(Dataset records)
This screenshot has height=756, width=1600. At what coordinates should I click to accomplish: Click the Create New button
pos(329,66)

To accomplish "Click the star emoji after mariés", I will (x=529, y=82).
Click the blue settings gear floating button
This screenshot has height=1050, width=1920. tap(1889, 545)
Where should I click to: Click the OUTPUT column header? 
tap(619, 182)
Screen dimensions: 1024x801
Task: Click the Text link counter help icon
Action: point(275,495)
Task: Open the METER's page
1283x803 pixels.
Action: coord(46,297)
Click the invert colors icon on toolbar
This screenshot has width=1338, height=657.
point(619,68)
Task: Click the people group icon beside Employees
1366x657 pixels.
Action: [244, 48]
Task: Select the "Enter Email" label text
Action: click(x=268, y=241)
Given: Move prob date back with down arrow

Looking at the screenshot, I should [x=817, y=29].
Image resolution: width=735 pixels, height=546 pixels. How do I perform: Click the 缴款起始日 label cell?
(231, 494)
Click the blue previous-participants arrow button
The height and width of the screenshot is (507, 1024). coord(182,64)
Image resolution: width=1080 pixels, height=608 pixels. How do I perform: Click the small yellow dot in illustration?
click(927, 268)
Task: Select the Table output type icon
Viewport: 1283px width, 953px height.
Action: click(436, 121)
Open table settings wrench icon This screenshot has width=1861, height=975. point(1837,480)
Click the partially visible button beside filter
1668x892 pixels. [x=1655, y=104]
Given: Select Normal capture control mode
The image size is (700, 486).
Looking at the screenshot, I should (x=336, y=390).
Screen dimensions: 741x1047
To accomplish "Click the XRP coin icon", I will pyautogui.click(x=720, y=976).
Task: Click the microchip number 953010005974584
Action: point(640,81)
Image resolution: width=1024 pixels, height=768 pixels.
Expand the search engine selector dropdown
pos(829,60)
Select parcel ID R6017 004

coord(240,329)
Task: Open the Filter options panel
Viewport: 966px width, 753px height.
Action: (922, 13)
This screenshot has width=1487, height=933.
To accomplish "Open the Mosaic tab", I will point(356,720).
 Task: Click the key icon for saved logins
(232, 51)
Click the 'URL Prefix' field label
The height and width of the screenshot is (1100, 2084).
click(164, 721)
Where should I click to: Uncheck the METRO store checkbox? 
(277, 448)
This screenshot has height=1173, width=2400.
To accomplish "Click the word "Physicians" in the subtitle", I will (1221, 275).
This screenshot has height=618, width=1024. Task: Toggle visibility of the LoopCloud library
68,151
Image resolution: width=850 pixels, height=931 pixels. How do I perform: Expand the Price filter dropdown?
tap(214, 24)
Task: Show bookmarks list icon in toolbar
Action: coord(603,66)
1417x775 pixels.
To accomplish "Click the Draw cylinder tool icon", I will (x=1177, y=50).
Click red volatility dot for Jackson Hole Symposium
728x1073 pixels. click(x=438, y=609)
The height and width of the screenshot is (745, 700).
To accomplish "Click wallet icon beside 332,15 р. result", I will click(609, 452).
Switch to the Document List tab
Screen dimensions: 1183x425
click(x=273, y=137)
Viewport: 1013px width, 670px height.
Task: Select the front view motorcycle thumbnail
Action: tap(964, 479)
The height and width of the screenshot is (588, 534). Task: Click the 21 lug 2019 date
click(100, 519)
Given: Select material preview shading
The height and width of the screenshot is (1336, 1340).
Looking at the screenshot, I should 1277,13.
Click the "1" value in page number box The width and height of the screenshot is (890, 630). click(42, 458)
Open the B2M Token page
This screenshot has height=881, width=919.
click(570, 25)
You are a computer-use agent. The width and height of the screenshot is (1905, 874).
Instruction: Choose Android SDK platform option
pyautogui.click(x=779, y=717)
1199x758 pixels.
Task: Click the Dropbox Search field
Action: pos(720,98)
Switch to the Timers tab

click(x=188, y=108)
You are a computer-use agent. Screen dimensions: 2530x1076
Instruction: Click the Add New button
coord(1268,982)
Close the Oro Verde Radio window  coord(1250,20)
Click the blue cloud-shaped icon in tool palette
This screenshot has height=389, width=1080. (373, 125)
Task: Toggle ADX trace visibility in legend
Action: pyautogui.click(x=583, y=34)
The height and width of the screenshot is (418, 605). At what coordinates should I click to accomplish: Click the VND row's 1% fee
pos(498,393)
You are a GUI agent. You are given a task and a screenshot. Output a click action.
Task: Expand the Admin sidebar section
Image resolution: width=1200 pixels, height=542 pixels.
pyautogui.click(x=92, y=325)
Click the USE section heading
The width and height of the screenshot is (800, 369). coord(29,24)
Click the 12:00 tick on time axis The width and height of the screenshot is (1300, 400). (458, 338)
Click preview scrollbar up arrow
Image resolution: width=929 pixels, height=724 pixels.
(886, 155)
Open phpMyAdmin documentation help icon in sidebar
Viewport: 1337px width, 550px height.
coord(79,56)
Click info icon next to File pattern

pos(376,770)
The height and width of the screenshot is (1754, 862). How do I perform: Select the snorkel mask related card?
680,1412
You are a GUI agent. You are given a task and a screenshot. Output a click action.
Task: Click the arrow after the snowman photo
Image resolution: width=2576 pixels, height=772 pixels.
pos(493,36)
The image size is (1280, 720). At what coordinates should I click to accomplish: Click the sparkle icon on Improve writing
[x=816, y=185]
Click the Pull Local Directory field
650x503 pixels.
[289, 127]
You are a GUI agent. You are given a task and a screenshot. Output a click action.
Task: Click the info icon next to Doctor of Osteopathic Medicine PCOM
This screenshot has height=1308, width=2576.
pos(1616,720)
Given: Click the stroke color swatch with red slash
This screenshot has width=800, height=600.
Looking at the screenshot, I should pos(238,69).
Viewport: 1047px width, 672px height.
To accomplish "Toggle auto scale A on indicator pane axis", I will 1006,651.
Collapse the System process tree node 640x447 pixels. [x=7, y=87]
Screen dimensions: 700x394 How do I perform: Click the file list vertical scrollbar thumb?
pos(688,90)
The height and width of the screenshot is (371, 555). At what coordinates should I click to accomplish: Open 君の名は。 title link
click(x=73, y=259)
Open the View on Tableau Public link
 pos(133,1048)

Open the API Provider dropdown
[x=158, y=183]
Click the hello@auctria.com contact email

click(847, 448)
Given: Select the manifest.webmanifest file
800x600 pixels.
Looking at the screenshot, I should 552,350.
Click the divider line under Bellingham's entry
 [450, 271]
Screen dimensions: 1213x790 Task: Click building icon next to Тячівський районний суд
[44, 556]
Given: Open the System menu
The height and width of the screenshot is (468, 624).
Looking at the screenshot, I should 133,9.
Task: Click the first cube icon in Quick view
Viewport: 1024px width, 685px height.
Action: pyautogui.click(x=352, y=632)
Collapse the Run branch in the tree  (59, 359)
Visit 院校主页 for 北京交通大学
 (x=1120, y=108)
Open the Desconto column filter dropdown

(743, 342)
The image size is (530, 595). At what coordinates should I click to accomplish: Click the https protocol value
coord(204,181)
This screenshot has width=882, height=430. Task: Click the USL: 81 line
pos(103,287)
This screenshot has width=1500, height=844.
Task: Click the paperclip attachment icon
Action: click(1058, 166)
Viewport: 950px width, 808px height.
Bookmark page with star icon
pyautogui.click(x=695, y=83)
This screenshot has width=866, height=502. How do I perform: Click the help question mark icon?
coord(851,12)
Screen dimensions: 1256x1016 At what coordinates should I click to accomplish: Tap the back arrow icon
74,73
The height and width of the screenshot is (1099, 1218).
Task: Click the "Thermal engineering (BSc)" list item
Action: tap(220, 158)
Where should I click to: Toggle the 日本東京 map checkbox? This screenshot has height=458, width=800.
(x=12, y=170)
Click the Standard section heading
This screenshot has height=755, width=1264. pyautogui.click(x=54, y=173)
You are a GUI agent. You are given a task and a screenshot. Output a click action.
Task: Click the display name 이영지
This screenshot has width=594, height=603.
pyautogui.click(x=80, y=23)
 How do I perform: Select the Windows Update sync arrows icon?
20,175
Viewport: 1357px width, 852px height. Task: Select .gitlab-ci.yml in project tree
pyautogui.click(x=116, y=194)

Work instructions: Write out exactly the lines above from the line with "Click the invert colors icon on toolbar" through the line with "Screen dimensions: 741x1047", both of them included, and leave out all other lines.

Task response:
Click the invert colors icon on toolbar
This screenshot has width=1338, height=657.
point(619,68)
Task: Click the people group icon beside Employees
1366x657 pixels.
Action: [244, 48]
Task: Select the "Enter Email" label text
Action: click(x=268, y=241)
Given: Move prob date back with down arrow

Looking at the screenshot, I should [x=817, y=29].
Image resolution: width=735 pixels, height=546 pixels. How do I perform: Click the 缴款起始日 label cell?
(231, 494)
Click the blue previous-participants arrow button
The height and width of the screenshot is (507, 1024). coord(182,64)
Image resolution: width=1080 pixels, height=608 pixels. How do I perform: Click the small yellow dot in illustration?
click(927, 268)
Task: Select the Table output type icon
Viewport: 1283px width, 953px height.
Action: click(436, 121)
Open table settings wrench icon This screenshot has width=1861, height=975. point(1837,480)
Click the partially visible button beside filter
1668x892 pixels. [x=1655, y=104]
Given: Select Normal capture control mode
The image size is (700, 486).
Looking at the screenshot, I should (x=336, y=390).
Screen dimensions: 741x1047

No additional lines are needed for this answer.